La foule des galans enfin me désespère,
Dit-elle un matin à son père ;
J’ai fait vœu de virginité,
Et pour mieux l’accomplir, vœu de pélerinage ;
Accordez-moi la liberté
De commencer mon grand voyage :
Je prîrai pour votre santé,
Et vous me reverrez heureuse autant que sage.
Le vieux matou veut arrêter ses pas :
Partout, lui disoit-il, vous trouverez des chats
Qui, comme ici, viendront vous rendre hommage ;
Vous n’y pensez pas : à votre âge,
Voyager seule et loin, caprice extravagant !

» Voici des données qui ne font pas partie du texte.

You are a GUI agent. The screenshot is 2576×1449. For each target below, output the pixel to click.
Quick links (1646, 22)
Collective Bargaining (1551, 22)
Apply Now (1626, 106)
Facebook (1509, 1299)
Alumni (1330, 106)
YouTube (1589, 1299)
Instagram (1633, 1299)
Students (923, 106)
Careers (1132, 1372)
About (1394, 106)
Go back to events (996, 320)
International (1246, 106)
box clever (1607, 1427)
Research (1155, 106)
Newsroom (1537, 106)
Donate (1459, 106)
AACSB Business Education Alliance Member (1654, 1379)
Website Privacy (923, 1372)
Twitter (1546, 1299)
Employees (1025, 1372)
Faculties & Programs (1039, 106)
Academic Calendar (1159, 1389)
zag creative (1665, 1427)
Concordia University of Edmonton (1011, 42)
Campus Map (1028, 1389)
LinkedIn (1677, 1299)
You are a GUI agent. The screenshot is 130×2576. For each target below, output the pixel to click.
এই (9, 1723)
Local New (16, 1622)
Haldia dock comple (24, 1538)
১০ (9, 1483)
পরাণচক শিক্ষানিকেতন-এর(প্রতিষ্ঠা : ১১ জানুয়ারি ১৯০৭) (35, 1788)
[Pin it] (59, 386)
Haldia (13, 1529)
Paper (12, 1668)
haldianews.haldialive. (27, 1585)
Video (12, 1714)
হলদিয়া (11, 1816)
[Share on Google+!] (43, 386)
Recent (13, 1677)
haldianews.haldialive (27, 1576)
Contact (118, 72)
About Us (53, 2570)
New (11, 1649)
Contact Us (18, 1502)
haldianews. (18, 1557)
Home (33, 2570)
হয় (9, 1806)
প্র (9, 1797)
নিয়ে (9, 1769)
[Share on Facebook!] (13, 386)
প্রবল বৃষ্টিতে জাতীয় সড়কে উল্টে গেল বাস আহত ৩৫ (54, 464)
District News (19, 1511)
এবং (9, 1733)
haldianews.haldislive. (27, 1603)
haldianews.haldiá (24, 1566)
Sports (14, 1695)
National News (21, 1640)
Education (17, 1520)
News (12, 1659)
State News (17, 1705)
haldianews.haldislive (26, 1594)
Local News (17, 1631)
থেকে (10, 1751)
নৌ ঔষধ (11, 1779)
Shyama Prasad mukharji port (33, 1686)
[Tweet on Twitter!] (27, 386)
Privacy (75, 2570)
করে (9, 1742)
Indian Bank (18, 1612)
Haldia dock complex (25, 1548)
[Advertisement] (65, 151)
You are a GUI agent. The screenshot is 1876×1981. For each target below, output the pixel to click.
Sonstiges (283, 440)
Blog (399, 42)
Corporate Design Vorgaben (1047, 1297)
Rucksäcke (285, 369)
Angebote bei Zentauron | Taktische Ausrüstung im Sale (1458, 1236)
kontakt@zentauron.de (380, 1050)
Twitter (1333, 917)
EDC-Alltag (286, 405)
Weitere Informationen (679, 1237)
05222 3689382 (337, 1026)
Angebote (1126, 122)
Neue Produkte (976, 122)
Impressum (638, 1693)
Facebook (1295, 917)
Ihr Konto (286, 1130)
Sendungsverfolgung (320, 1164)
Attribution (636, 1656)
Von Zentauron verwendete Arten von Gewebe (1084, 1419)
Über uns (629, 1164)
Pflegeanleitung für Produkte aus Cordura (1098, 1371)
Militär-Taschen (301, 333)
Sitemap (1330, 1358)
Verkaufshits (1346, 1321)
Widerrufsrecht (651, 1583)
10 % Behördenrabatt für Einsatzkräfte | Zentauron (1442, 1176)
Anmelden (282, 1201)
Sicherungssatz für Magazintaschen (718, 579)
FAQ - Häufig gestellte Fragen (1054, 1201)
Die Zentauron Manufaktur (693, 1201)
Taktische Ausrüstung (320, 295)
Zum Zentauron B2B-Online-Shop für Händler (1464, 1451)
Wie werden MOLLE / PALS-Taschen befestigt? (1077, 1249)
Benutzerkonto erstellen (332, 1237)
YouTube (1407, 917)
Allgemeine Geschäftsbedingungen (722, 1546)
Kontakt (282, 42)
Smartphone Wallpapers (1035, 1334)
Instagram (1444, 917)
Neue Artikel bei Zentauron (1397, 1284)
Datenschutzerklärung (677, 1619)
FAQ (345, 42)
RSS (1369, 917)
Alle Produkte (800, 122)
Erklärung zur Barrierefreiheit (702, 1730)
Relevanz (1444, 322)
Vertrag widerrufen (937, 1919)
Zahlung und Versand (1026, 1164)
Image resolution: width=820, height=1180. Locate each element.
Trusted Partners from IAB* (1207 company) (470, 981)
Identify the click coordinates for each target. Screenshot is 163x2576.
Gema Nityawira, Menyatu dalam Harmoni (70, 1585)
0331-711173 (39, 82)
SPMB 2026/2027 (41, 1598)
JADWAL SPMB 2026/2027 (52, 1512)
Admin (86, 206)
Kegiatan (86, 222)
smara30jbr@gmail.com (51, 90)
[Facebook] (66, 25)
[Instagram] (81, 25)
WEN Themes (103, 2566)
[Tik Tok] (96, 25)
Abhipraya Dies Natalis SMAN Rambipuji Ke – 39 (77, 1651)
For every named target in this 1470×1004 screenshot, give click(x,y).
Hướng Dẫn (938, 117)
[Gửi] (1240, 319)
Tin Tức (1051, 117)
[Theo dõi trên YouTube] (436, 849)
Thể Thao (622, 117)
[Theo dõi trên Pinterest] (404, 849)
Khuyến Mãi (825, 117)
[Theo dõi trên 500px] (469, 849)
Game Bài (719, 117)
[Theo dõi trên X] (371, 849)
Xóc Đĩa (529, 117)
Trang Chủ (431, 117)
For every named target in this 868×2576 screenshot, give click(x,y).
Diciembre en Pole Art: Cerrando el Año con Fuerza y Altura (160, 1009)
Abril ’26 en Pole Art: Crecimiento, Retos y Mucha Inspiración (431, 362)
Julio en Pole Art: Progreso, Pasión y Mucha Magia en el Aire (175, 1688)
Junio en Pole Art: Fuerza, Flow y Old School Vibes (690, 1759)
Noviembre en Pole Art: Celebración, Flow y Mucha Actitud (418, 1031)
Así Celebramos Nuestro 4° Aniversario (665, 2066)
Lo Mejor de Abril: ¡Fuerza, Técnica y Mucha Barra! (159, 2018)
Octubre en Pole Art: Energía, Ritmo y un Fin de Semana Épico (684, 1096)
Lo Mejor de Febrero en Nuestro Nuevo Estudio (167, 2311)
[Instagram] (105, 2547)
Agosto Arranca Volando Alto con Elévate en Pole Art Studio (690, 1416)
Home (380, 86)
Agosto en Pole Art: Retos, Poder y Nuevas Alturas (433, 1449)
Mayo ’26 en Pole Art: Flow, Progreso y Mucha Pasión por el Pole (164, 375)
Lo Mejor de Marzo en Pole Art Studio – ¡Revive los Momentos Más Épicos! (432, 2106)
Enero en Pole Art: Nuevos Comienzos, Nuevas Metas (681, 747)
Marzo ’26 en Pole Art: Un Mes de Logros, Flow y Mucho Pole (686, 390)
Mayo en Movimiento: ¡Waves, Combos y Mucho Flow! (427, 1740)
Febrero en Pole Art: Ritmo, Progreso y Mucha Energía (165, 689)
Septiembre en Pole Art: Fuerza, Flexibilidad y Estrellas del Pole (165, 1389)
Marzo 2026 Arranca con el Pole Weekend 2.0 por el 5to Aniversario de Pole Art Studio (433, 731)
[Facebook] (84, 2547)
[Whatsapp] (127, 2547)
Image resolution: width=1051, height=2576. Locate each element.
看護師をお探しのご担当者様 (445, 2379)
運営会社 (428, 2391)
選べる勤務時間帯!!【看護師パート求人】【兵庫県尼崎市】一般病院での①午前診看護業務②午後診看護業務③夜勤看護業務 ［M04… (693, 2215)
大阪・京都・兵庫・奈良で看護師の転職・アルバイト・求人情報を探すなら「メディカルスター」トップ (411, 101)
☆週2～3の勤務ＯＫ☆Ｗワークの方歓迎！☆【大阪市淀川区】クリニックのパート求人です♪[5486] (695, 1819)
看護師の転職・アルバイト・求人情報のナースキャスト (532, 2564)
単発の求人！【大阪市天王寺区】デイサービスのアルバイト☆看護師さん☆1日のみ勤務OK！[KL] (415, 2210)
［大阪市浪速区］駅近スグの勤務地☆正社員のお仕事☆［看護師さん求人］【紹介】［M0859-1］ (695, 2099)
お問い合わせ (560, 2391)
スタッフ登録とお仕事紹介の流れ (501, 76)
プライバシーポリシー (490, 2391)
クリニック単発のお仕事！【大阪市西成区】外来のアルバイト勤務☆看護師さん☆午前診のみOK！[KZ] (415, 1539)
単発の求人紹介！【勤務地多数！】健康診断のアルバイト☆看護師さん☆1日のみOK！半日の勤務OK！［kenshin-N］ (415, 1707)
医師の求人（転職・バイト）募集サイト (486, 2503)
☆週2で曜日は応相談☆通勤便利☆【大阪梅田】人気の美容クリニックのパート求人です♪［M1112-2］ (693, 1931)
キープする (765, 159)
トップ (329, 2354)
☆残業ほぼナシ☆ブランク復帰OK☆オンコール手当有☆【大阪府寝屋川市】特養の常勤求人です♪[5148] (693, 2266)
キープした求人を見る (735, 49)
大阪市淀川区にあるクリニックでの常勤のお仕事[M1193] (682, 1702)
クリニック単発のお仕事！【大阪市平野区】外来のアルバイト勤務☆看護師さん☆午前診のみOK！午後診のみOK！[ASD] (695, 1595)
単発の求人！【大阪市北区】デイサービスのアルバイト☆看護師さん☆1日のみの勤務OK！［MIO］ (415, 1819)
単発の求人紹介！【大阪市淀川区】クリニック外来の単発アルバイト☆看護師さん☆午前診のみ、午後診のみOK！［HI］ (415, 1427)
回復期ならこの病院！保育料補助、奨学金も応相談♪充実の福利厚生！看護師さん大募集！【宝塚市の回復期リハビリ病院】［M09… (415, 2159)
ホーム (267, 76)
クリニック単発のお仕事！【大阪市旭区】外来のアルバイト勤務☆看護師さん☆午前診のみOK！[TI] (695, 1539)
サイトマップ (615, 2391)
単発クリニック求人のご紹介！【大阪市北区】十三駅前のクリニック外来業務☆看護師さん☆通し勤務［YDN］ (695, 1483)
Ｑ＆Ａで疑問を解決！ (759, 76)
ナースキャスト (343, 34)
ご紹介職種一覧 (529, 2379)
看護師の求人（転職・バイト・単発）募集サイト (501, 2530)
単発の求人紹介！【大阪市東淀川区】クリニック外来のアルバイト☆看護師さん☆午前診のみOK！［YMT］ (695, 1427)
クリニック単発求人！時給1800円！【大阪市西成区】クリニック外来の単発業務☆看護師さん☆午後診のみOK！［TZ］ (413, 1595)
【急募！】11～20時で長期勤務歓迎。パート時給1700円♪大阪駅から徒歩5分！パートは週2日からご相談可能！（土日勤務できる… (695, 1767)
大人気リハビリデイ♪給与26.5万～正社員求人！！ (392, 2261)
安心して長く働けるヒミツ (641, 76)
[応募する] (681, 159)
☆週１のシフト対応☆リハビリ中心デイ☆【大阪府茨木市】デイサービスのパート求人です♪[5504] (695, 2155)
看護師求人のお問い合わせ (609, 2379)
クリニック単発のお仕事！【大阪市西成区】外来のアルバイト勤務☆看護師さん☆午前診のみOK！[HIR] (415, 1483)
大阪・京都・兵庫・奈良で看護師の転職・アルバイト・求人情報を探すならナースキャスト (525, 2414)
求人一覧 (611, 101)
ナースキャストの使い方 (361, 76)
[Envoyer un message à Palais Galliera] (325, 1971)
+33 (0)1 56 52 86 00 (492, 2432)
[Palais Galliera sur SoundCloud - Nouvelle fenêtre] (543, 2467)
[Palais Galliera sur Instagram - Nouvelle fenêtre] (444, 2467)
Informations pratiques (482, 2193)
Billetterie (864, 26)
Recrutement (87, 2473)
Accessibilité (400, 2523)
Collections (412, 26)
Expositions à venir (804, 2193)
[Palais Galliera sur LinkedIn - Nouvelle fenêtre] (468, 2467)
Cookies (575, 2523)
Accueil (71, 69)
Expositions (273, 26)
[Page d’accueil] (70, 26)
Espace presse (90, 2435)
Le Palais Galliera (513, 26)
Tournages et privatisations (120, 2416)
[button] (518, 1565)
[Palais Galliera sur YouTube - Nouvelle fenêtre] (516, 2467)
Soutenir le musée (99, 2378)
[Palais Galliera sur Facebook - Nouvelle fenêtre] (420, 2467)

Leste et vive, elle échappe à sa juste colère,
Et la voilà sur la gouttière.
Après avoir rapidement
Franchi montagne, bois et plaine,
Sur le plus vert gazon, voulant reprendre haleine,
Elle s’endort profondément ;
Et que voit-elle en s’éveillant ?
Le mieux fourré des chats, un Angora charmant.

Elle veut mettre entr’eux une forte barrière,
En disant le sujet de sa course légère.
Le fin matois dans sa barbe sourit ;
En causant, en trottant connoissance se fit,
Et pour amadouer la gentille étrangère,
Il joua le dévot, mais de telle manière
Que sur le bon apôtre œil doux elle jeta.
Ce Rominagrobis, plus rusé que les autres,
Et las de marmotter de longues patenôtres,
Dit à la belle, et souvent répéta :
Femelle qui veut être utile sur la terre,
Doit être bonne épouse ainsi que tendre mère,
Et d’un ton imposant maint exemple il cita.
Sans grimace, sans peur la dévote écouta ;
Au bout de quelques jours elle fut moins austère,
Puis oublia ses yeux, puis fit courte prière ;
Plus de griffes alors mais bien désir de plaire
Et l’éloquent prédicateur
Obtint sans peine, pour salaire,
De notre pélerine et la patte et le cœur.
Plus d’une fille a fait la délicate,
Même le vœu de renoncer à tout,
Qui suivroit, dès ce jour, l’exemple de ma chatte,
S’il paroissoit tendre amant de son goût.